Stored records
-- Opening Marker --

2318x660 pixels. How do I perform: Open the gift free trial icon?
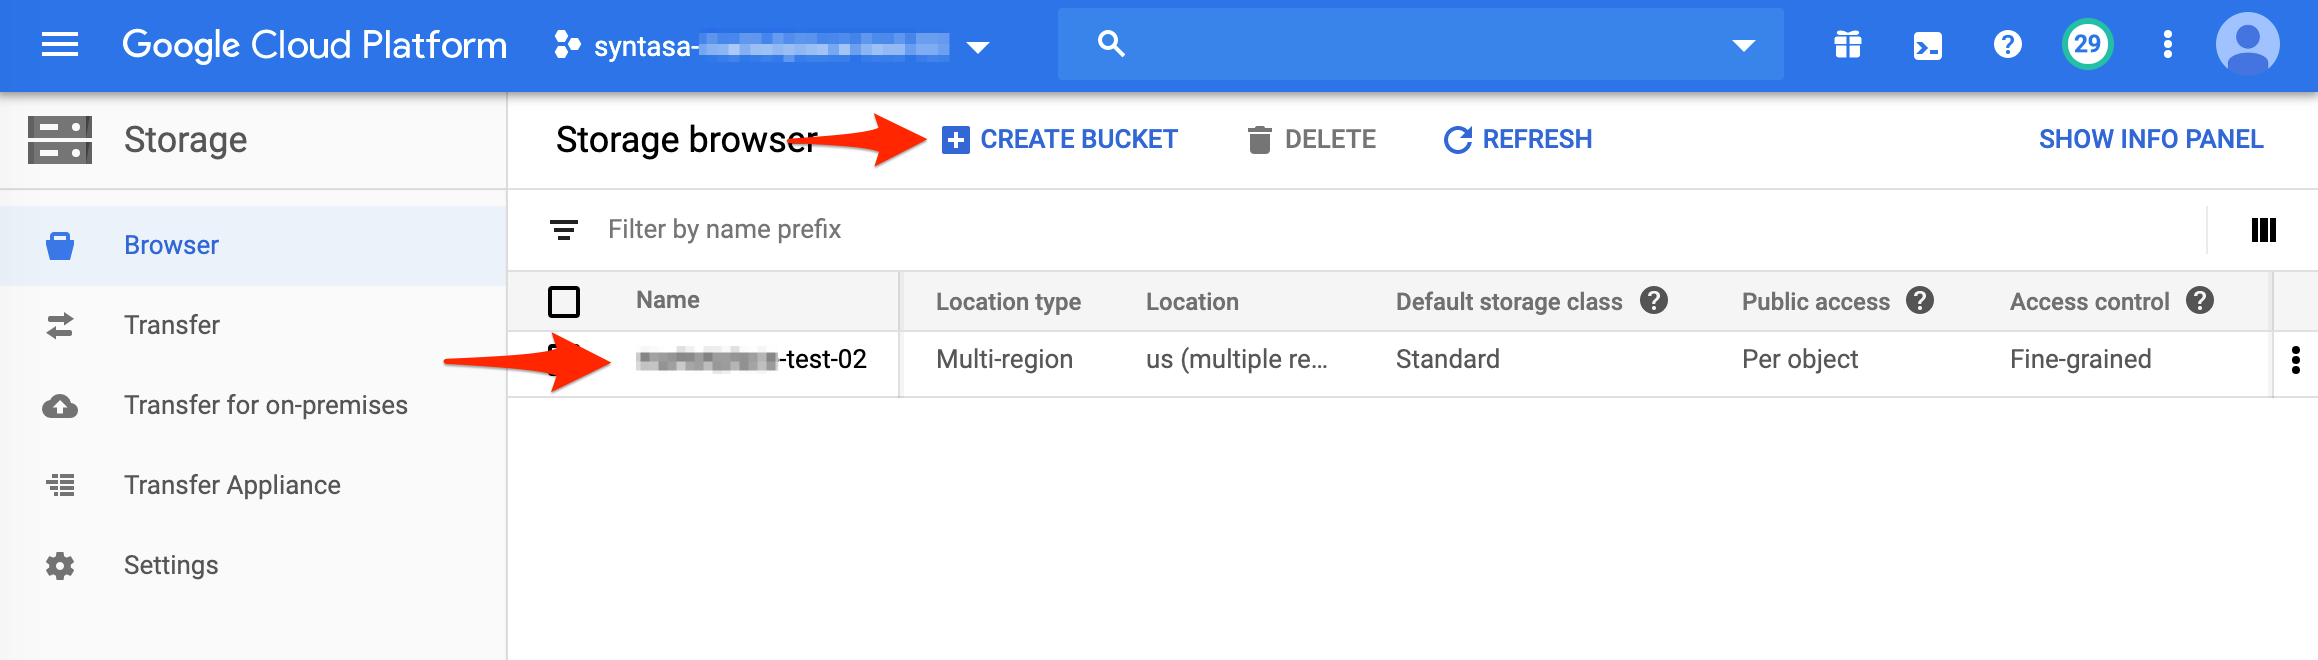point(1847,45)
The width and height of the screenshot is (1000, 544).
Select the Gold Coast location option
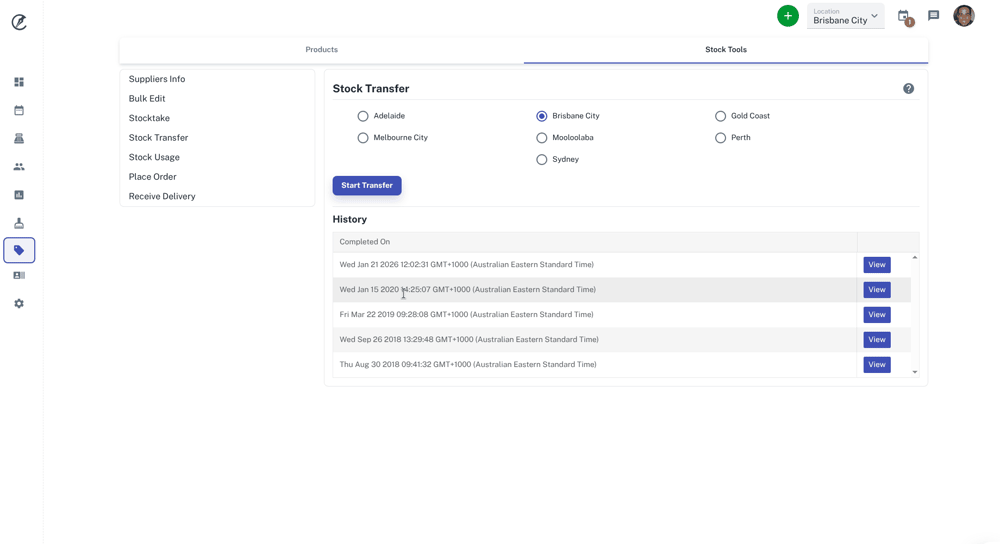[720, 116]
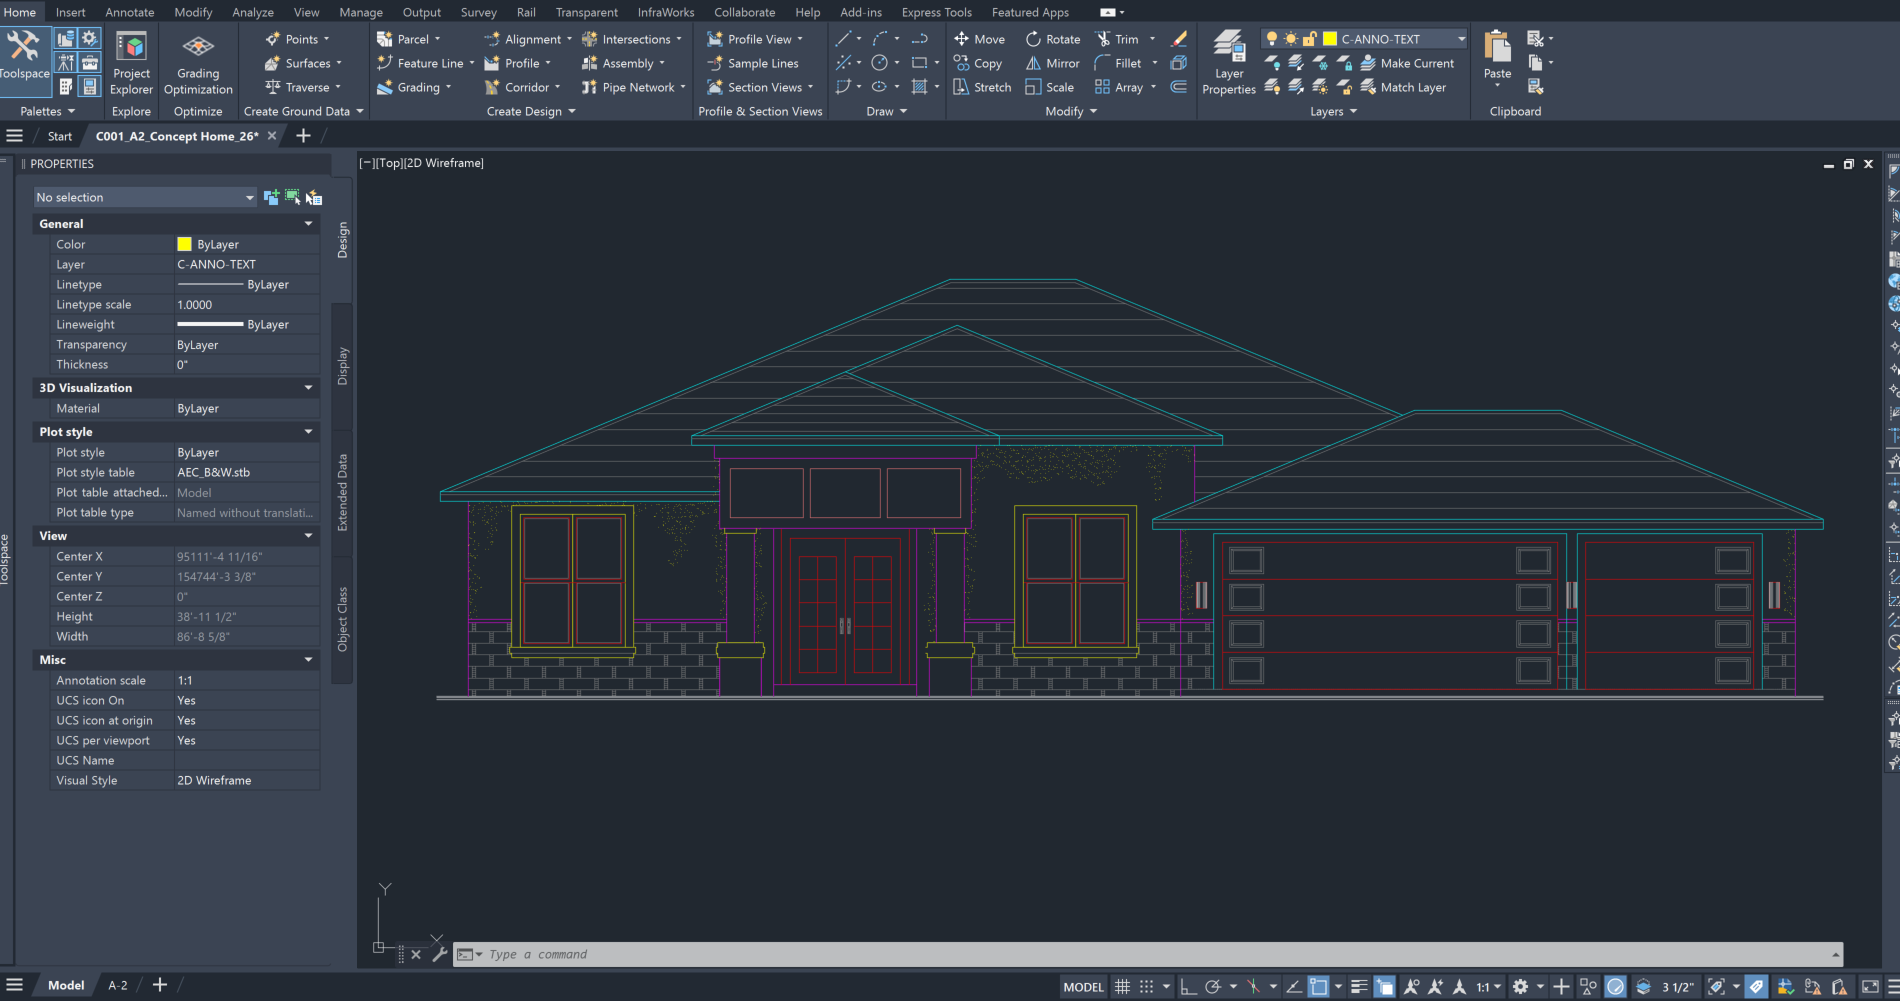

-- Closing Marker --

Go through the lines above and write each one out verbatim, skipping the pictures.

2318x660 pixels. How do I perform: Open the gift free trial icon?
point(1847,45)
The width and height of the screenshot is (1000, 544).
Select the Gold Coast location option
[720, 116]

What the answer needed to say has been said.